* Exercise description:
Translate this sentence from the reader comments below into Spanish: "The story itself was very disjointed and disorienting."

═══ Given text ═══

It definitely needs another round of editing. The indentation and paragraph breaks look like they were done at random rather than to any particular pattern. The story itself was very disjointed and disorienting. I had trouble keeping track of who was where and what was going on at any given moment. Then again, that might have been your goal if you were trying to put the reader inside Mike's head.
This story threw me enough that I had trouble getting through the first page :( Still, the Mythbusters proved you could polish poo. Definitely keep at it!
Whoa...this is an intense story. It reads like a stream of consciousness of a bunch of psychotic people. A very dark, horrible world you've created here.
It needs some serious formatting work. Its hard to read and I had to actually stop reading and start over again more than once to get going on it and truly understand what was happening. Even still, Im not sure I did.
Dont let any of this discourage you, there is a lot of potential for a great story in here. It needs polish, formatting and some editing love. Keep at it!

═══ Data provided ═══

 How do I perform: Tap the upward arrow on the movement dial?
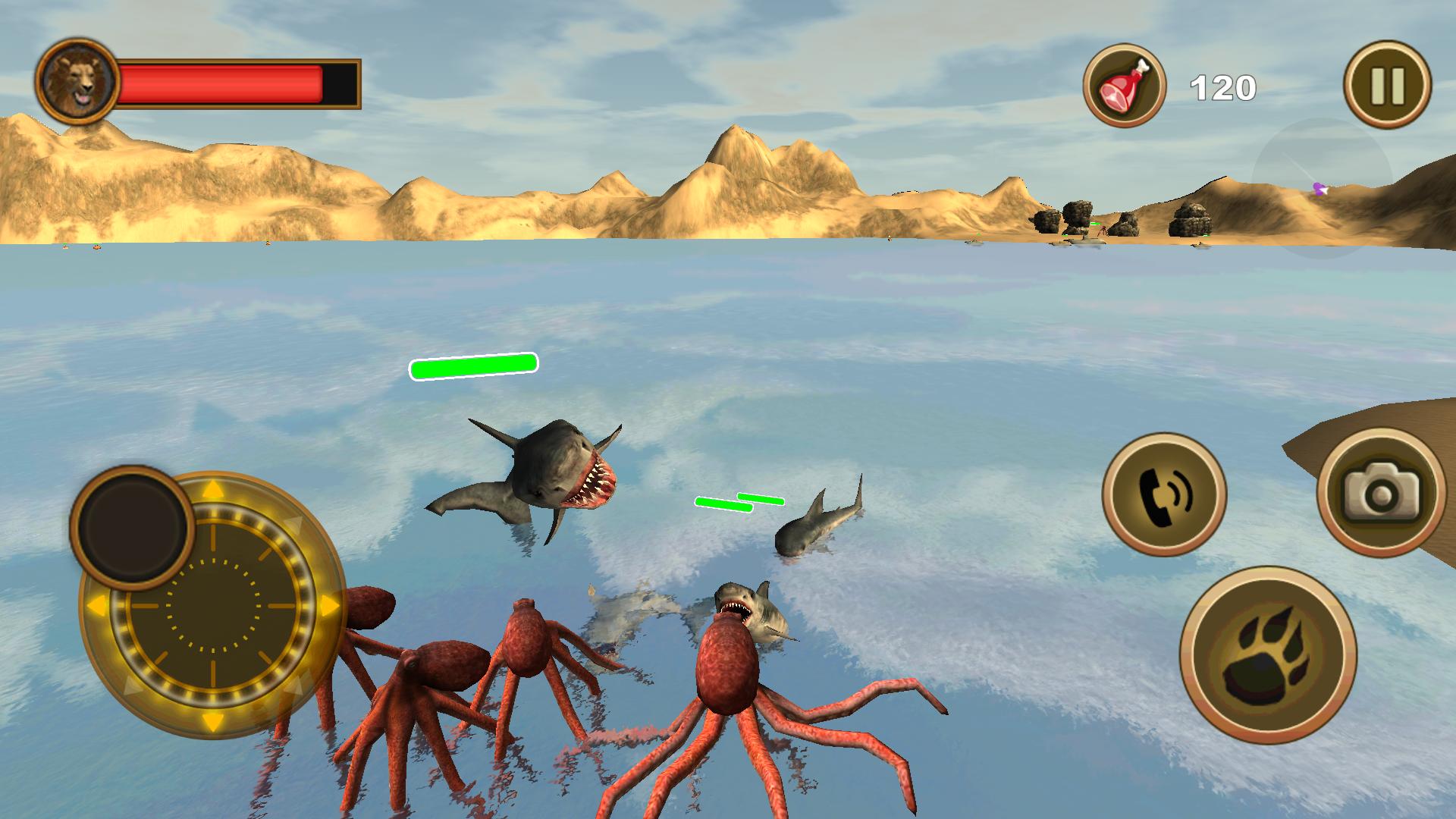(x=213, y=488)
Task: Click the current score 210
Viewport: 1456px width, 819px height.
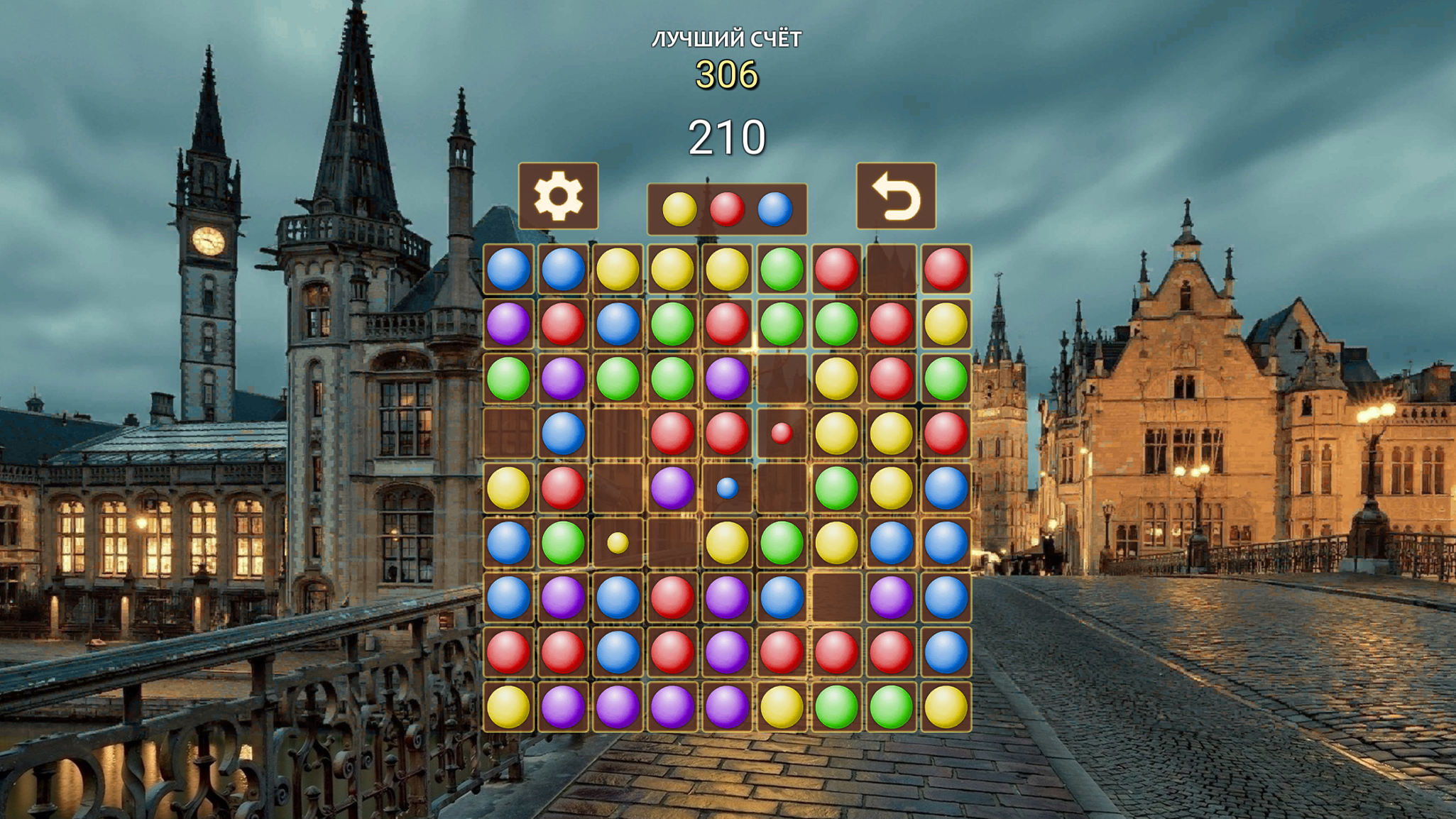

═══

* Answer to the exercise:
La historia en sí era muy inconexa y desorientadora.